Many of us have lost and will lose. Jobs, homes, and 401ks. We don’t want to hear that or believe there’s a train barreling towards us. Not me is our first instinct.

Yes, denial is the first stage of grief. We’re grieving the falling away of many of our personal and societal foundations.

I know grief intimately. Not just from the deaths of my brother, mother, brother-in-law, and beloved.

By the way, when the police officer on the phone first told me he found my boyfriend dead in his bed, I screamed, “NO!!!”

That was after he tried to tell me the man I love more than anyone in the world was “unresponsive.” I wanted to know what hospital they were taking him to. My heart couldn’t hear the truth. For several years, I believed my dead man could come back to me. I kind of still do.

How deep does denial run in the face of losing who or what we love?

“It’s going to disappear. One day, it’s like a miracle, it will disappear,”Donald Trump said about the Coronavirus.

Sure, I myself have practiced delusional positivity.

When my mother was diagnosed with death, I fired the doctor, determined to take her somewhere to save her. I thought the doc not only cruel, but full of sh*t.

Apparently, that’s what Trump thought of journalist Peter Alexander of NBC asking the President of the United States what he’d say to “Americans who are watching you right now who are scared.”

The Commander in Chief snapped, “I say that you’re a terrible reporter!”

Yeah, that’s how I felt about the doctor who delivered the truth in a tone I didn’t like.

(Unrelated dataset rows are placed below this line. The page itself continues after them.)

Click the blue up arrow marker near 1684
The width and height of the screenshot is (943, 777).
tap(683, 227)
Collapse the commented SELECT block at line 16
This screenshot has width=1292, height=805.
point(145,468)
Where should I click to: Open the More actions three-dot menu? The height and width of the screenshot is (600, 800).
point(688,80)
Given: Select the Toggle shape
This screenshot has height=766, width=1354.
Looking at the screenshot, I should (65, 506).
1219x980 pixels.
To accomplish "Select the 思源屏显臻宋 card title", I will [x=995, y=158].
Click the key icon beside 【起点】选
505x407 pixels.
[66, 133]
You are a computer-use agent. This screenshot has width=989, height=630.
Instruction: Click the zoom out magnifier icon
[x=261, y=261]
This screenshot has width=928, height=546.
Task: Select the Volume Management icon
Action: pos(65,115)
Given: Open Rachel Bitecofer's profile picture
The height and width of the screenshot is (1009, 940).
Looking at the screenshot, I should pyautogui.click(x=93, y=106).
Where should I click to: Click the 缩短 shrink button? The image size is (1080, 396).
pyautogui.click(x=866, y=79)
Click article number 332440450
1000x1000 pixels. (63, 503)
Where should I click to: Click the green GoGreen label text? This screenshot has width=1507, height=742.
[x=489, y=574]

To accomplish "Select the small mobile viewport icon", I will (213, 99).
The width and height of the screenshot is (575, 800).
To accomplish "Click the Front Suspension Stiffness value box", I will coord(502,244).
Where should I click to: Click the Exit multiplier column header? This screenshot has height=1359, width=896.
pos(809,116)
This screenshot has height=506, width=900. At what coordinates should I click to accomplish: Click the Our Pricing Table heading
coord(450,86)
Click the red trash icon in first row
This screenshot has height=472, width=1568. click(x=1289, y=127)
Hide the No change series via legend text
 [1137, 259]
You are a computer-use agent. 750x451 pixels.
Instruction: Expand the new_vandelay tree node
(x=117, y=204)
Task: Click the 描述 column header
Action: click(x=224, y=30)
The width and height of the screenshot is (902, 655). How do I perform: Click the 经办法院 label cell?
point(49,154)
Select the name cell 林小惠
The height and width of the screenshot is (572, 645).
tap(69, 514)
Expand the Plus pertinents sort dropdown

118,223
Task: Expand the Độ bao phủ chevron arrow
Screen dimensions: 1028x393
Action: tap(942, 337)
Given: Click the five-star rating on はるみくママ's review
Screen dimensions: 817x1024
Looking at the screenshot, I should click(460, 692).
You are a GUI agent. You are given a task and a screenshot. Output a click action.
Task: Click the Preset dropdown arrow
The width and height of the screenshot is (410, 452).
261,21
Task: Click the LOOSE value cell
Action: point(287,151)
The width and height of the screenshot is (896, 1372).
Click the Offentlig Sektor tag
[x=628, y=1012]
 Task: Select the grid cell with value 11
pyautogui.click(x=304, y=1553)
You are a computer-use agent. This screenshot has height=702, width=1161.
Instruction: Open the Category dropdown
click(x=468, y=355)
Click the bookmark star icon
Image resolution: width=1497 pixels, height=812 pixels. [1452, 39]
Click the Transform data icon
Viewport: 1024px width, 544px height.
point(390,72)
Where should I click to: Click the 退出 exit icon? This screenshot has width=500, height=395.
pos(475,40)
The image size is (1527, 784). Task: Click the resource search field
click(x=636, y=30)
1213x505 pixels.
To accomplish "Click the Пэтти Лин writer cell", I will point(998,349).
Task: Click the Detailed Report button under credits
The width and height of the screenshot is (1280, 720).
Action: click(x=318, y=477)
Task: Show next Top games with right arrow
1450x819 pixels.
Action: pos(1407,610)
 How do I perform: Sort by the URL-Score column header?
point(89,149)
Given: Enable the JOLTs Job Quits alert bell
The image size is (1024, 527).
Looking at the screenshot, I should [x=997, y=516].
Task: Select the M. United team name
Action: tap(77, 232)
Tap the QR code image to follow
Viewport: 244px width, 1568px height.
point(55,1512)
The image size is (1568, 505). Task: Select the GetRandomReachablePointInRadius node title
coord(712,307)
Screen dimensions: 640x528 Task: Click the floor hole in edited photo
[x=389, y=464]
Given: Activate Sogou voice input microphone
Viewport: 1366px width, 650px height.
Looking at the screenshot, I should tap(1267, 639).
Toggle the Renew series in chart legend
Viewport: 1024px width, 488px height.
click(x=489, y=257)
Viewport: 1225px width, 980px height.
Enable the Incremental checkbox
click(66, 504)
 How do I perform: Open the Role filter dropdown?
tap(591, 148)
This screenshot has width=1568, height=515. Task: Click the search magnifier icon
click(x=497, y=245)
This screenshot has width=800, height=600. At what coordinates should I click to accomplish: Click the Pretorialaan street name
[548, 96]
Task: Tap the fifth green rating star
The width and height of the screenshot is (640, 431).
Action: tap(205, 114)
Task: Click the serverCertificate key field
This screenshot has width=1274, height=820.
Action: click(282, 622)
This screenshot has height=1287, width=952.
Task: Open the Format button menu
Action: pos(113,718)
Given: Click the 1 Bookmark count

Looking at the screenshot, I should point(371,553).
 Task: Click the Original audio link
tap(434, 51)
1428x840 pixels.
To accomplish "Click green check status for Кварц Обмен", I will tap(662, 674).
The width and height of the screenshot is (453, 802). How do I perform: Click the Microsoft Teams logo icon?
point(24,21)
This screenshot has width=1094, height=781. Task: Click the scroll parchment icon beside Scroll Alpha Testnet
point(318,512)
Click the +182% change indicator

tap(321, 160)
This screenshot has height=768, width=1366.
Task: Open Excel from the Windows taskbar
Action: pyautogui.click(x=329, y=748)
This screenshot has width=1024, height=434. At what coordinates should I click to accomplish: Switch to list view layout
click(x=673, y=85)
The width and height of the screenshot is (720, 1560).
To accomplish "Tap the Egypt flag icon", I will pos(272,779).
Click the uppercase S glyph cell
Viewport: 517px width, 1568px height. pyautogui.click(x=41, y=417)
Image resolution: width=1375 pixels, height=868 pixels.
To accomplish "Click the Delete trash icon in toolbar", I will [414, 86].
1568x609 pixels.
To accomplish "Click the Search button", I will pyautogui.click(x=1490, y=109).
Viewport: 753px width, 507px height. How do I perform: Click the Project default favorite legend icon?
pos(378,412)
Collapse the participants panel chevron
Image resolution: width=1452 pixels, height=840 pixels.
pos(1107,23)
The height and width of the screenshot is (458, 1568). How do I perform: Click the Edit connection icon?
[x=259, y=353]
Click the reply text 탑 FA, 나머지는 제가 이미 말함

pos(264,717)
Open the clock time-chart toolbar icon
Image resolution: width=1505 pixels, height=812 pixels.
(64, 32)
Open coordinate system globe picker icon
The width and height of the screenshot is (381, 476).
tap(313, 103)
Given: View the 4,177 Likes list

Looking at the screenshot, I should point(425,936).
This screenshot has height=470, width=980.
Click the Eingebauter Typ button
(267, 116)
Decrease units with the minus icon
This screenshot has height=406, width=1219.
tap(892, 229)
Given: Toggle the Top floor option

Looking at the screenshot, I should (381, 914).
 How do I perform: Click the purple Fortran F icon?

Maybe our leaders aren’t always able to guide us, but sometimes reflect who we are.

I’m nothing like that jerk might be what we insert, or worse.

Or, like my ultra-successful businessman friend—who once complained about having to pay $5 million in taxes—maybe you only see the good in a man who glares with disdain for truth.

Our delusional positivity is unbending when it suits our favor.

There’s a fine line between The Secret that swept our nation in 2006, just before the worst financial crisis in our history, and our ability to look at truth, facts, science, or unbecoming characteristics of our chosen ones.

The finger I point here is at the woman in the mirror.

When five years into my marriage I felt disconnected from my husband, I focused on his good qualities and how much I loved him. I refused to look at, let alone feel anything but my good feelings because that’s what got me there.

I kept saying, “I have a great life” and “He’s a good man.” Both were true.

We like to look at our favorite side of the coin, spiritual bypass with love and light, and pretend if we adhere to affirmations, we can keep the bad at a distance. Trust me, I’ve done it.

Some people live like this for a lifetime. I’m not just talking about the naïve and blind.

We always think it’s them—the Republicans or Democrats or the kind of woman who can’t get her act together, or see what seems obvious from the outside, from our oh-so-wise perspective.

It’s easy to be objective when your heart isn’t in it.

Check this. No one would call Camille Cosby clueless. She has a doctoral degree. She wrote the forward for Dear Success Seeker: Wisdom from Outstanding Women. By all accounts, she’s one of them. She even worked as her famous husband’s manager.

Camille Cosby was in Bill’s business and knew his business, or so she thought. They shared a home and a family and a history of his proven good character. She would know if he was drugging and sexually assaulting women.

Or so she insisted against irrefutable evidence—as we often do when presented with truth that doesn’t align with what we’ve decided to shine the light on.

We like to believe if one thing is truth, that’s proof another thing (the one we don’t like) is false.

That’s how the American story goes. Think positive and take action.

That’s how my ex-husband’s business went bust while he worked his butt off and assured me everything would be fine. He wasn’t lying. He drove himself to delusional positivity and I rode that ship until it sank.

Maturity is the ability to look at the juxtapositions of life, people, and situations.

Let’s be mature as we face this pandemic. We fear certain truths will destroy us.

Yet, the brave ones on the front lines have been forced to face the truth, no matter what they told themselves or believed in the beginning.

That’s what serious sickness does. It wakes us the f*ck up.

Still, I have friends claiming this is hype. They believe their president knows more than doctors and scientists who’ve been studying and preparing for this. Ok, Camille.

I’m sorry, but this is different. This is real.

If you’re on the front lines, thank you for bringing dignity, grace, and honor to all of humanity. We are forever in your debt.

To my niece, a nurse, nephew, a cop, and other nephew, a firefighter, I could not be prouder of you or more scared for you. Please stay safe, I say, knowing where you work is the least safe place in the world right now.

Truth sets us free once we embrace it. Denial can kill. Especially now.